In these days when the cost of living is so high, the prospect of getting generous pay for part-time work would be appealing, but scammers are well aware of that and trying to take advantage. The following job scam claims to offer an opportunity with the UN World Food Programme, but in reality the email was sent from a compromised account at another Canadian university.

A major red flag is that the email asks you to reply to a Gmail address. A real UN job offer would not ask you to contact an email address from a free email provider like Gmail, Hotmail/Outlook or Yahoo. Also, the fact that the email contains grammatical errors is another sign that the offer is not legitimate.

Remember, if you receive a job offer out of the blue and it offers a generous salary for a minimal amount of casual part-time work, in all likelihood it is a scam. In general, if an offer sounds too good to be true, it probably is. If you replied to this email, contact the Computer Help Desk or your department’s IT support staff immediately for assistance.

From: [redacted]
Subject: Don’t sleep on this!

Notice: This message was sent from outside the University of Victoria email system. Please be cautious with links and sensitive information.

I am sharing job opportunity information to anyone who might be interested in a World food programme Part-Time job with a weekly pay of $600.00. If interested, kindly contact Dr. Mattias on his email address.

(k*****02@gmail.com) for details of employment.

N.B, this is strictly a work from home position.

Job scams that pretend to be from the Red Cross seem to becoming more common. As with many other job scams that we’ve seen before, the scammer tempts people with a generous salary for a minimal amount of work. If a job offer arrives unsolicited and the compensation is too good to be true, you can be sure it’s a scam.

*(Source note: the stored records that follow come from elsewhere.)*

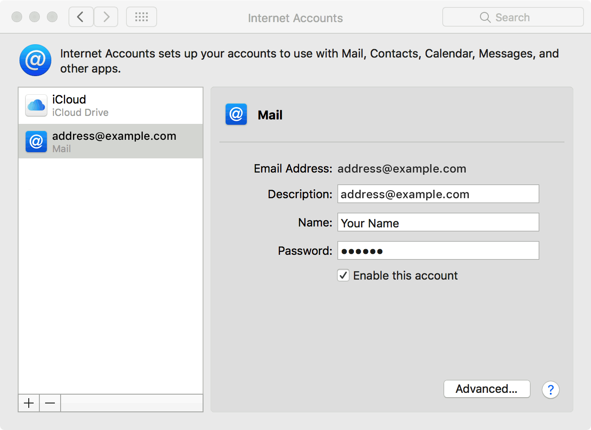The width and height of the screenshot is (591, 430).
Task: Click the blue @ icon beside address@example.com
Action: click(x=36, y=142)
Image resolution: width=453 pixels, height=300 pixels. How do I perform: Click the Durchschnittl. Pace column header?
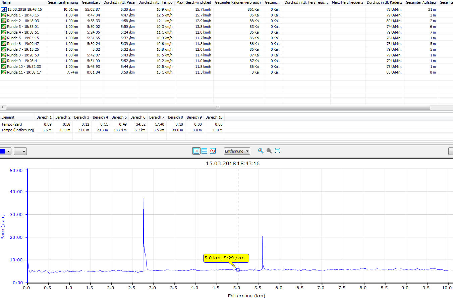[x=119, y=3]
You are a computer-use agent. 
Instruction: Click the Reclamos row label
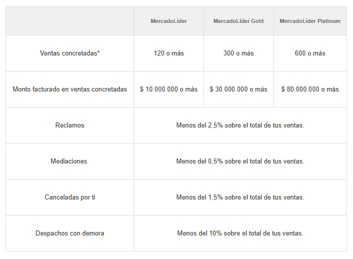pyautogui.click(x=70, y=125)

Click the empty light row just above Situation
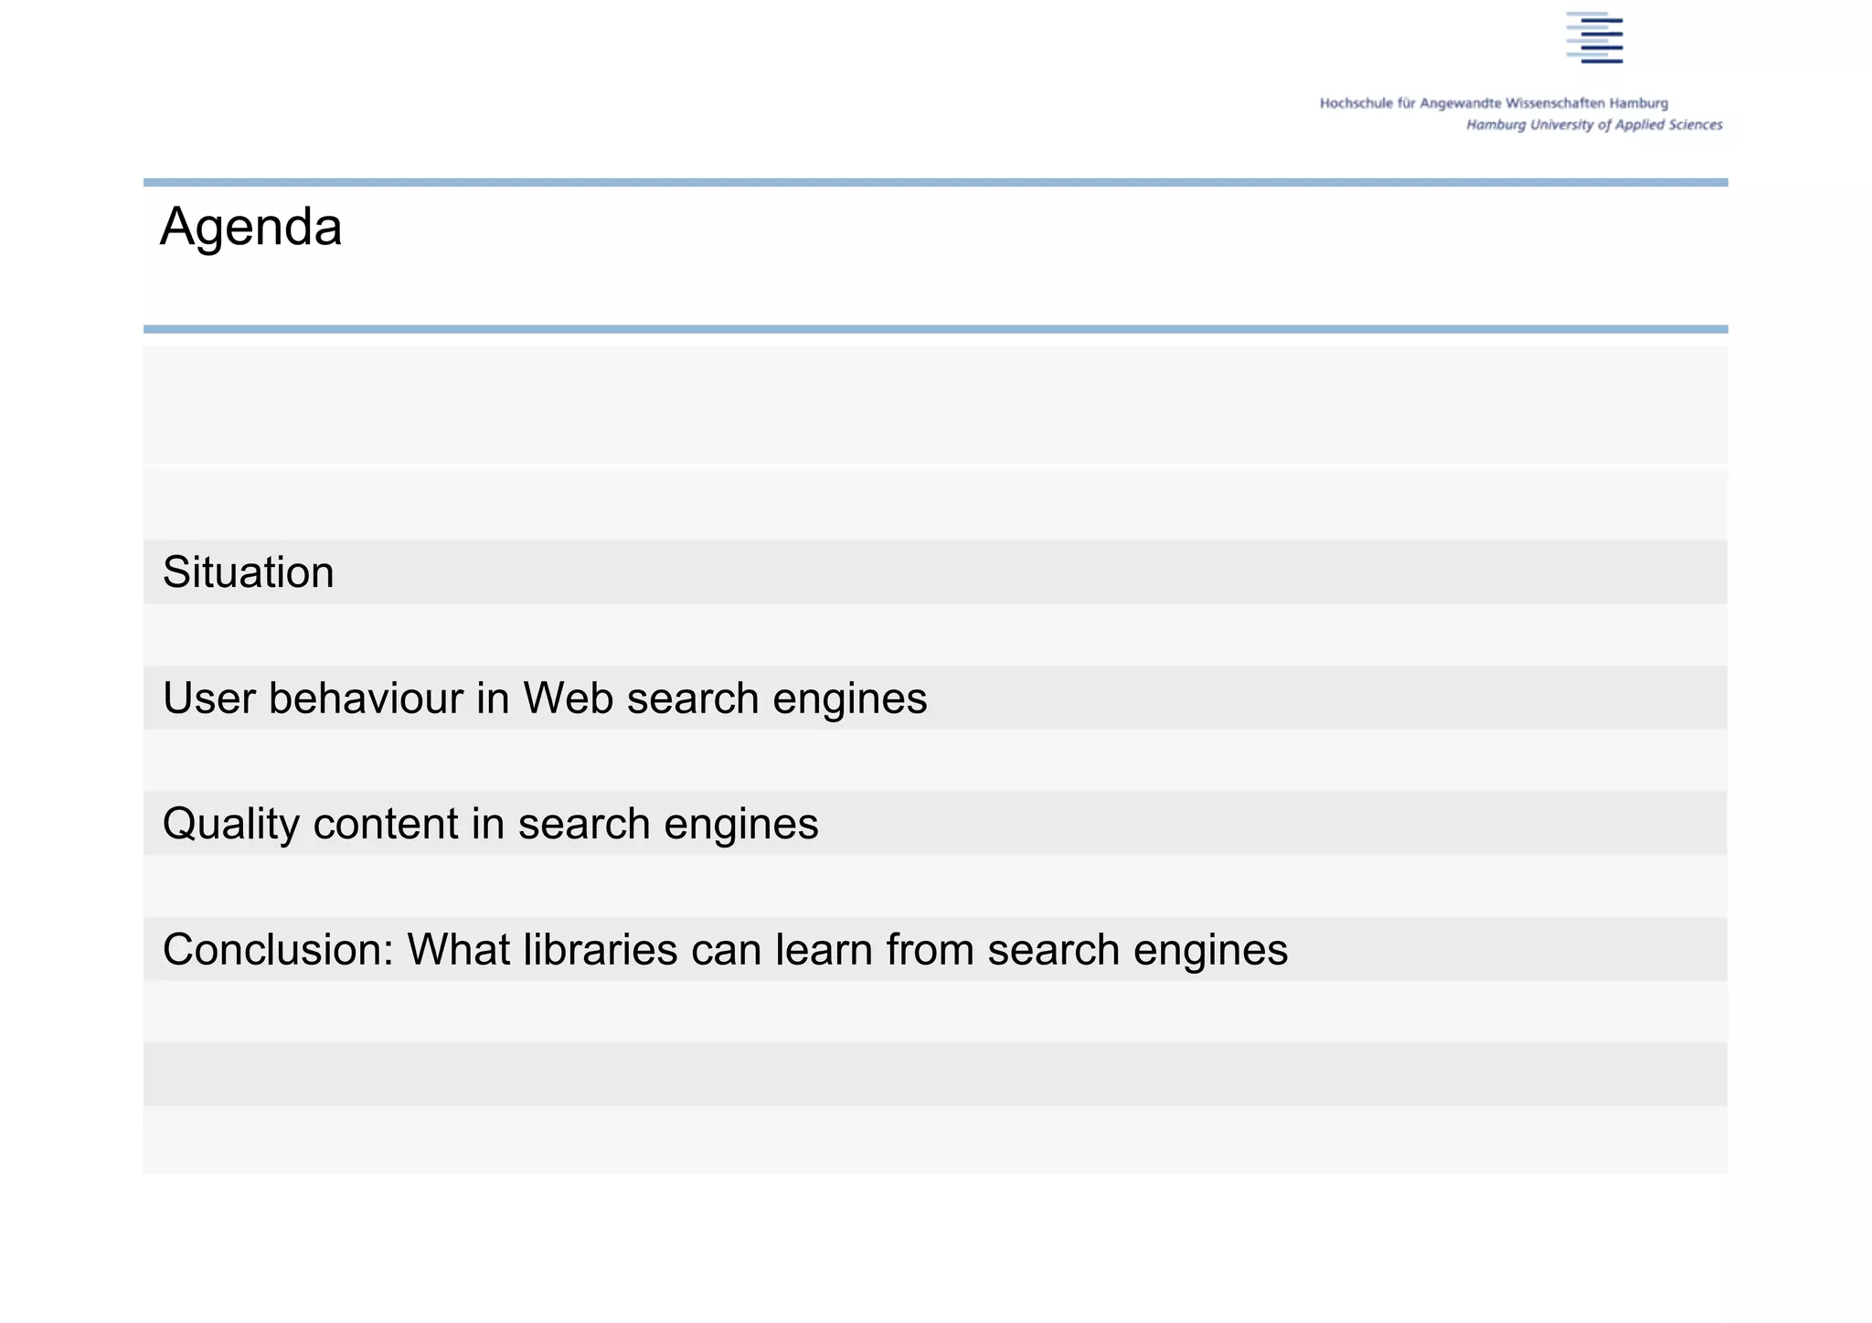coord(935,505)
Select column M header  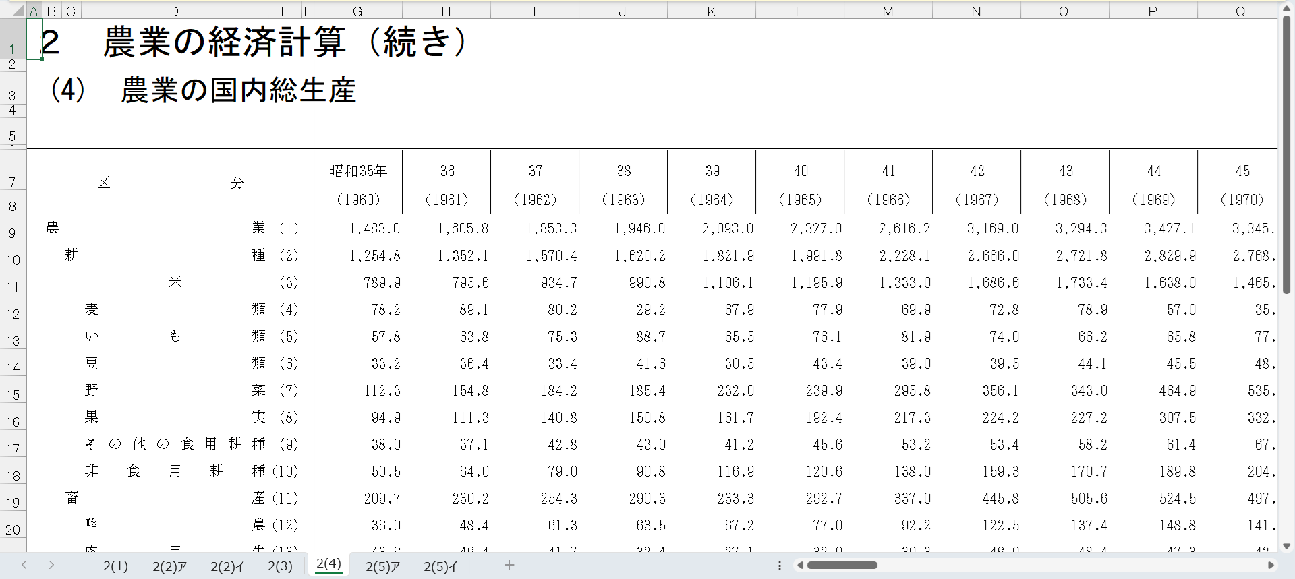888,11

Other red flags that indicate that the offer is fake:

• The email was sent from an address that does not belong to the Red Cross. A legitimate email from the Canadian Red Cross would come from a redcross.ca email address.
• The message contains multiple grammatical errors.
• You are asked to reply from your personal email–this is a trick to move the conversation off UVic email to evade detection.
• Replies are to be sent to a different address from a Red Cross lookalike domain.
• The confidentiality notice is not from the Red Cross.

If you replied to this email, cease contact with the scammer and reach out to the Computer Help Desk immediately for assistance.

---

Subject: Remote Flexible Job
From: [redacted] <********@iconpln.co.id>

Distribution Assistant is vacant at the National Red Cross with a weekly pay of $500. 3 hrs. per day, 3 times a week is required for purchasing of online items and delivering them to foster/disable homes in your local community. To apply, send cv/application to Mammen at jobs@arc-******.com with your personal email.

NRC

---

This message contains confidential information and is intended only for the individual named. If you are not the named addressee you should not disseminate, distribute or copy this e-mail. Please notify the sender immediately by e-mail if you have received this e-mail by mistake and delete this e-mail from your system. PT. Indonesia Comnets Plus ( ICON+) is neither liable for the proper and complete transmition of the information contained in this communication nor for any delay and its receipt.